Sammlung der Entscheidungen des Schweizerischen Bundesgerichts
Collection des arrêts du Tribunal fédéral suisse
Raccolta delle decisioni del Tribunale federale svizzero

BGE 103 IV 49



103 IV 49

12. Auszug aus dem Urteil des Kassationshofes vom 5. April 1977
i.S. G. gegen Staatsanwaltschaft des Kantons Graubünden Regeste

    Art. 91 Abs. 3 SVG. Vereitelung der Blutprobe. Das Widersetzen oder
Entziehen ist vollendet, sobald die unverzügliche Entnahme der Blutprobe
verhindert wird.

Sachverhalt

    A.- G. hielt sich am 6. Januar 1975 von 17 bis ca. 21.30 Uhr im Hotel
Residenz Astoria in Lenzerheide auf, danach bis ca. 23.15 Uhr im Hotel
Waldhaus in Valbella. An beiden Orten trank er Alkohol. Beim Wegfahren
aus dem Parkplatz stiess er mit seinem Mercedes gegen ein auf der andern
Strassenseite abgestelltes Fahrzeug, das gegen ein weiteres geschoben
wurde, wodurch erheblicher Sachschaden entstand. G. fuhr, obschon er den
Zusammenstoss bemerkt hatte, ohne anzuhalten weg. Nach einem Aufenthalt
im "Safari" in Chur, wo er keinen Alkohol mehr zu sich nahm, fuhr er
gegen 1 Uhr zurück Richtung Valbella, um die Schadensangelegenheit an
Ort und Stelle in Ordnung zu bringen. Die nach seiner polizeilichen
Anhaltung im Araschger-Rank um 1.45 Uhr entnommene Blutprobe ergab eine
Blutalkohol-Konzentration von 1,3 Gew. %o.

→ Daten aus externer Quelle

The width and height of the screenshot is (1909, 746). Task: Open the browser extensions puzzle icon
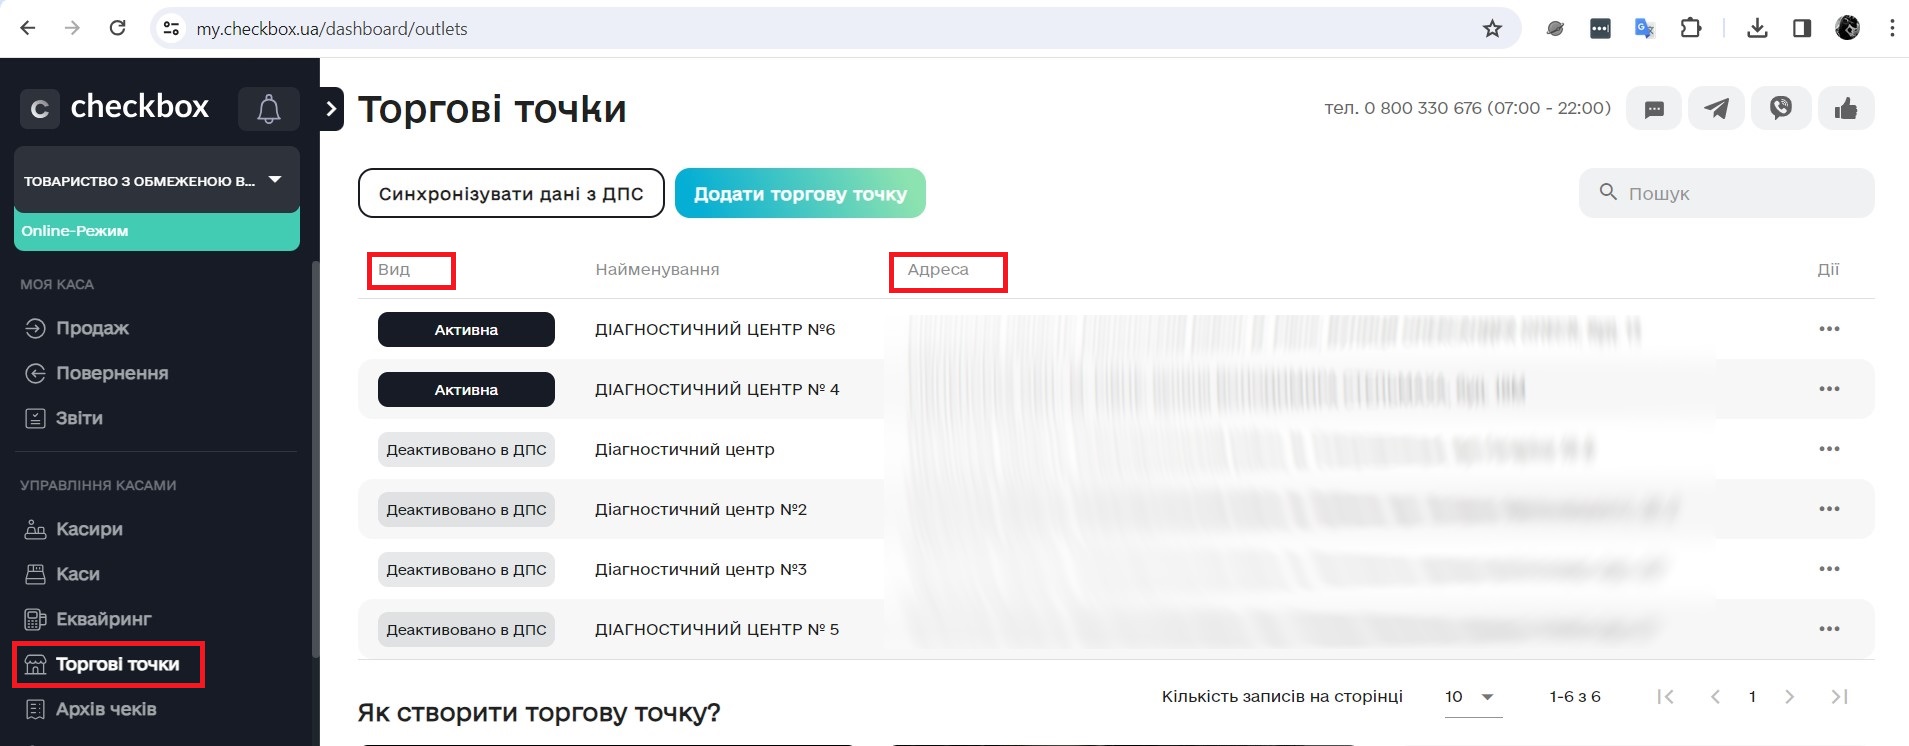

    Der Kreisgerichtsausschuss Alvaschein sprach G. am 11. Juli 1975 des
Fahrens in angetrunkenem Zustand "im Sinne von Art. 91 Abs. 1 und Art. 31
Abs. 1 in Verbindung mit Art. 90 Ziff. 1 SVG" schuldig und verurteilte
ihn zu einer bedingt vollziehbaren Gefängnisstrafe von 60 Tagen.

    Auf Berufung der Staatsanwaltschaft stellte der
Kantonsgerichtsausschuss von Graubünden am 10. November 1976 das Verfahren
gegen G. wegen Nichtbeherrschen des Fahrzeugs und pflichtwidrigem Verhalten
nach Unfall zufolge Verjährung ein, sprach ihn des vorsätzlichen Fahrens
in angetrunkenem Zustand und der versuchten Vereitelung der Blutprobe
schuldig und verurteilte ihn zu 60 Tagen Gefängnis.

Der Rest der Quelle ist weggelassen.